Rather than being able to initiate an investigation, Legislative Inspector General Faisal Khan says his office has to wait until it receives a complaint from someone willing to sign a sworn statement about the allegations.

Khan said the city council has refused to address this one loophole.

"And who does that affect the most, or protect the most? City Council," he tells 2 Investigator Pam Zekman.

The city council has a past track record for corruption convictions, including former aldermen who took cash in exchange for their help with city business.

"The most pressing issue in front of us right now," Khan says, "is the potential for campaign-finance violations that are not being reviewed in the city currently by any law enforcement agency, including this office."

Khan says his office should be able to routinely go online and review campaign contributions to aldermen and compare the donors to people or companies doing business with the city to see if there are any violations of city ethics rules, such as limits on donations or potential conflicts of interest.

For example, the city's ethics ordinance prohibits anyone doing business with the city from contributing more than $1,500 to an elected official.

That could be a problem for 23rd Ward Ald.
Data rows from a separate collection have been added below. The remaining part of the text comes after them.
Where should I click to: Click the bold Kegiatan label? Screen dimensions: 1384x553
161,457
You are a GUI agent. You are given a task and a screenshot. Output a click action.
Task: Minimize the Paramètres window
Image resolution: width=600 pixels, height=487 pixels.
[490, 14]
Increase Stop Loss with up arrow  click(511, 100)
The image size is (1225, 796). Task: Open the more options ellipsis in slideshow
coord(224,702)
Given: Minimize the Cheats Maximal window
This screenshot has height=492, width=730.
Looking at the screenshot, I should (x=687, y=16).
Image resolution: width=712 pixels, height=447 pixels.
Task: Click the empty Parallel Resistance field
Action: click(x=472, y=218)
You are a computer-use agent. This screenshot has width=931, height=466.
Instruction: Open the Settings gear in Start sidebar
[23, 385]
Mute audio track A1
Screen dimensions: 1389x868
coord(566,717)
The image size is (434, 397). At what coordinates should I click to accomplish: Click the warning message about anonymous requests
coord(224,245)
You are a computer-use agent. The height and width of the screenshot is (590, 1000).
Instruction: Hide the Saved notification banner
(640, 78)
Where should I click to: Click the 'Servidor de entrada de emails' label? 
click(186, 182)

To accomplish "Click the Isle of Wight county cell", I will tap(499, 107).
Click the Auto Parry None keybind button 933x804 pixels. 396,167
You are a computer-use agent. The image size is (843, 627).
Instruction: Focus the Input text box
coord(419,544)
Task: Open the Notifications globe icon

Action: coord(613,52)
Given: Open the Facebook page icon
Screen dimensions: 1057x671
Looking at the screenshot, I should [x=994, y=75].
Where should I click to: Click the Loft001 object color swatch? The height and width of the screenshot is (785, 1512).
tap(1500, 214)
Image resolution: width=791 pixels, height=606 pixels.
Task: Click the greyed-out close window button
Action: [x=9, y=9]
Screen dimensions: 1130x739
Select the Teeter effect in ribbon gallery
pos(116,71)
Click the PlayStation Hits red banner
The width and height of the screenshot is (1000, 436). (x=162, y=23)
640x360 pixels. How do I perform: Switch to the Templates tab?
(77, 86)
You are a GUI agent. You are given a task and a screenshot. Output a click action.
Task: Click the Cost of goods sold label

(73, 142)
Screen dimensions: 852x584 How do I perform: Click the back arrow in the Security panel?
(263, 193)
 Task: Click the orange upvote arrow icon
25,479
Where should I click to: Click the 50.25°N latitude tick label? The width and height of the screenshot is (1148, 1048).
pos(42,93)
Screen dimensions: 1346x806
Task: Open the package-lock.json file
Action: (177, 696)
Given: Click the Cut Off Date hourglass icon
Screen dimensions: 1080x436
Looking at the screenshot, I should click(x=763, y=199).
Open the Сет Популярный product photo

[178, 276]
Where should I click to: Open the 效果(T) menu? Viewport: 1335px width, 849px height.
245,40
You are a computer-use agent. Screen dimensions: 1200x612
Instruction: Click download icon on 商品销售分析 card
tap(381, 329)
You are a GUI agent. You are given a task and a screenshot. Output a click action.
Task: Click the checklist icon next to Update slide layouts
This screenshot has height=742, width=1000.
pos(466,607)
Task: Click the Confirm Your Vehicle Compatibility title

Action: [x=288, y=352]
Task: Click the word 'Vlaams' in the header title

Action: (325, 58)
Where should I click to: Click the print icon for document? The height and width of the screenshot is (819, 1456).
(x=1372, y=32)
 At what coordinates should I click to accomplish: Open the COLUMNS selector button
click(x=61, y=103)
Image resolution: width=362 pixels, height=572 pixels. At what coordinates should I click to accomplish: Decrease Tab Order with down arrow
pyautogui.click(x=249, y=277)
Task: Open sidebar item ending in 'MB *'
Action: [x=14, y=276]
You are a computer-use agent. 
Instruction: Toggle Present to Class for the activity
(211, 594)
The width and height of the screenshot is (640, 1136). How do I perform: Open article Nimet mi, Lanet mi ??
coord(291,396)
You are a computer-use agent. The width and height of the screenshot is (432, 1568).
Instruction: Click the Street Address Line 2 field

Michael Zalewski, who chairs the council's Aviation Committee.

Last February, for example, two companies running restaurants at O'Hare and Midway airports donated $2,000 each. A third gave $3,000. The alderman declined to comment for this report.

In a written statement, his accountant said: "If campaign contributions in excess of limitation were inadvertently accepted, those overages will be returned."

Attorney David Hoffman once headed the city's other internal investigative agency. He says it is not burdened with the same restrictions holding back the aldermen's inspector general.

"Encouraging the city council to change the ordinance so that it does allow the legislative IG to operate more strongly would be a really good change and reform for the city council," he says.

"It's about ethics reform and investigation of corruption in this city," Kahn says.

A way to fix the problem is pending in the city council. A city spokeswoman says the mayor's office is working with the aldermen, the Board of Ethics and the Inspectors General to "close the unintended investigatory gap."